All you will need at your disposal is your attitude, your appearance, your body, your facial expressions, your eyes, the tone and rhythms of your voice, your talent for structuring words into engaging conversation and your about-to-be-revealed gift for discovering another person’s favorite sense. Add to this an ability to listen to and observe other people and a very large helping of curiosity. No gadgets, no appliances, no aphrodisiacs, no pills, no checkbook, no big stick. Just the wonderful gifts you were born with—and your heart-warming desire for the company of other people.
Mark is attending a formal dinner, eight to a table. He hates coming to these events and as usual is stuck for words. He’s beginning to get that squirmy feeling. He doesn’t know anyone except for his accountant, who’s sitting at the other end of the banquet hall and making everyone laugh. Suddenly the guest across from him, a young woman in a shiny blue dress who caught his eye a few moments ago even though they hadn’t spoken, tells the man on her left that she is an avid stamp collector. Just like Mark!
Mark is relieved and overjoyed because chance has given him an excuse to talk to her. They have something in common—stamps. Mark speaks up and tells Tanya all about his rare 1948 Poached Egg stamp and how he found it when his Pontiac broke down in Cortlandville in upstate New York. With both elbows on the edge of the table and a finger poised gently on her cheek, close to her ear, Tanya leans toward Mark; her pupils dilate slightly as her shoulders become softer and more relaxed. Mark too leans forward on his elbows, smiling as Tanya smiles, nodding as she nods. She sips her water; he finds himself doing the same …

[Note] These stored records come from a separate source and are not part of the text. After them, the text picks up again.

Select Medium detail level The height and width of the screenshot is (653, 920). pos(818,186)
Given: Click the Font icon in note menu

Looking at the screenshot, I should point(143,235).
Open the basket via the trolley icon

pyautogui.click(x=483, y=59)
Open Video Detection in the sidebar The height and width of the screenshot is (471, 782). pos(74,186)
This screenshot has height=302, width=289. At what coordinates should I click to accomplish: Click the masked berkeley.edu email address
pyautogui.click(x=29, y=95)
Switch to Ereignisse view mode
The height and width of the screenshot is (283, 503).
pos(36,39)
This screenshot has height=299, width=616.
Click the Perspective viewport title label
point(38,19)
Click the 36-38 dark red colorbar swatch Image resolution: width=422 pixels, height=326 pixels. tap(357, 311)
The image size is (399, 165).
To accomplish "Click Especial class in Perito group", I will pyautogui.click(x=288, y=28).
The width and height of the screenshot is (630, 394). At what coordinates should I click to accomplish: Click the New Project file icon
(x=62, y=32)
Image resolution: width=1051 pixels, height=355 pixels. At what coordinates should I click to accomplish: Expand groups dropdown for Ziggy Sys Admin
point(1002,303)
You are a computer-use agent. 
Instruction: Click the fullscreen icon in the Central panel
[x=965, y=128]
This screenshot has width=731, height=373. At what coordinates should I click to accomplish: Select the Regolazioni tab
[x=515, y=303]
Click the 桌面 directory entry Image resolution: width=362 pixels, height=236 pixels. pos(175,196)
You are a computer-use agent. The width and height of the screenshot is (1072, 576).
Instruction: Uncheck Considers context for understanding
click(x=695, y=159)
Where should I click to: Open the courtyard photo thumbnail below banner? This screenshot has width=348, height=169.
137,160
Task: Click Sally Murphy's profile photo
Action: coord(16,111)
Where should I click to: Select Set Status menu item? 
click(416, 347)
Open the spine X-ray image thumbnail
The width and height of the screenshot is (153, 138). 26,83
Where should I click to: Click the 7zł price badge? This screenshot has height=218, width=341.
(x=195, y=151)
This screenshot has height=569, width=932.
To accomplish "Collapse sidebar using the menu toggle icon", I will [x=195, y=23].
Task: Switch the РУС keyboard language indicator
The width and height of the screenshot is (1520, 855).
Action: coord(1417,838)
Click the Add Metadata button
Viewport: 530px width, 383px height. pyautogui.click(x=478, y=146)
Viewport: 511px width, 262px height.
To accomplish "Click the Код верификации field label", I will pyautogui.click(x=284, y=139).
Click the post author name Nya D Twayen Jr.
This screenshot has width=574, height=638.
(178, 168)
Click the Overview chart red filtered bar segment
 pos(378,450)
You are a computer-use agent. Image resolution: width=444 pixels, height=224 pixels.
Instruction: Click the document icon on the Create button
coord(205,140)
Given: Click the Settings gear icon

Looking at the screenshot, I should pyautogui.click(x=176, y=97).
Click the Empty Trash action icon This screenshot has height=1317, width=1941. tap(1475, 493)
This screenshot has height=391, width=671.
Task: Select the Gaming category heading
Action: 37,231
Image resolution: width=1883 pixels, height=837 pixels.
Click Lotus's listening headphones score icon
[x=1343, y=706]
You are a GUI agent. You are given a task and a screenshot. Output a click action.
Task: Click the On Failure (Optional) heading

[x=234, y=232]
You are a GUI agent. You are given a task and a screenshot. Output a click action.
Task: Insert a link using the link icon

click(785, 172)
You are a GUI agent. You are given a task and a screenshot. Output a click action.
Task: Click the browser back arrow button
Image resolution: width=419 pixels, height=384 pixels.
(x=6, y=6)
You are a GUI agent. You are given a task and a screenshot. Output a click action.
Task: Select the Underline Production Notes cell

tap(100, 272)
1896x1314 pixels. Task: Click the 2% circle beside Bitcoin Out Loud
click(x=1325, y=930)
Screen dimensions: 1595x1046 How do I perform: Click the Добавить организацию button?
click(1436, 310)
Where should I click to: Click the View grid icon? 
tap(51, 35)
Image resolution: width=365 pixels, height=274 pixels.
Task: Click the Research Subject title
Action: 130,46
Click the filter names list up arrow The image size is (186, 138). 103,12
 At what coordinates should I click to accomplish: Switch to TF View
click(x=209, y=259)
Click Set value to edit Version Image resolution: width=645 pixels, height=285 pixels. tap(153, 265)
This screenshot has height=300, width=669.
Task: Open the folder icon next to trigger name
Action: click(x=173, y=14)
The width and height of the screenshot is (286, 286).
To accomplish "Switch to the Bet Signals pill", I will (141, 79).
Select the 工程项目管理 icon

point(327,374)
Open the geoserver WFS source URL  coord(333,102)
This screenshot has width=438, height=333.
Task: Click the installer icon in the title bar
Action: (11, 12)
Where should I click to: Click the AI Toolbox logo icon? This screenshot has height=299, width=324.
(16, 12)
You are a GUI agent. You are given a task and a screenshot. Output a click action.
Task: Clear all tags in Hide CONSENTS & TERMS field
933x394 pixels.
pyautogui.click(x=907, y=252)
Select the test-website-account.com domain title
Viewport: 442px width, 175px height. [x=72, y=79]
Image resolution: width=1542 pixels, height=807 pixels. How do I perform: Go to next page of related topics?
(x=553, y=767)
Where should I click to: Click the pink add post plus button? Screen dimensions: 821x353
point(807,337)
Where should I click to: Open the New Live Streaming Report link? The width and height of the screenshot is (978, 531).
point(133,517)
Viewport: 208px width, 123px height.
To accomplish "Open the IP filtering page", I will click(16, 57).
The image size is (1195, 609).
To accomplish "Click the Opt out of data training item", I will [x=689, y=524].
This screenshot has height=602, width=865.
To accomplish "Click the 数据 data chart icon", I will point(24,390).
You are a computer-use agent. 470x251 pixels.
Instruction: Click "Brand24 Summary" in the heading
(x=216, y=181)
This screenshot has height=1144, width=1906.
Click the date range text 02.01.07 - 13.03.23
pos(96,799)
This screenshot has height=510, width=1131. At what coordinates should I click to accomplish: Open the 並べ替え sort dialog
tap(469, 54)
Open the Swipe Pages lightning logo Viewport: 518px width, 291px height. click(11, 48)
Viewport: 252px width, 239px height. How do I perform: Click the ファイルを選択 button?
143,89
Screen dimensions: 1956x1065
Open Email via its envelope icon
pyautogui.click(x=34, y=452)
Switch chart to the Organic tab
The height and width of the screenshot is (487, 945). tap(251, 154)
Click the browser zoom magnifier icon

Mark and Tanya have established rapport. They connected and initiated a relationship through a common interest. Their rapport is evident on many levels—the cues and rhythms they are taking from and sending to each other, the imperceptible modifications of behavior they are making without thinking. The shared interest has given them proximity, and they are adjusting to one another. Who knows where it will lead? They like each other because they are like each other, and the dance of rapport has begun to calibrate itself. They have made a favorable connection in 90 seconds or less.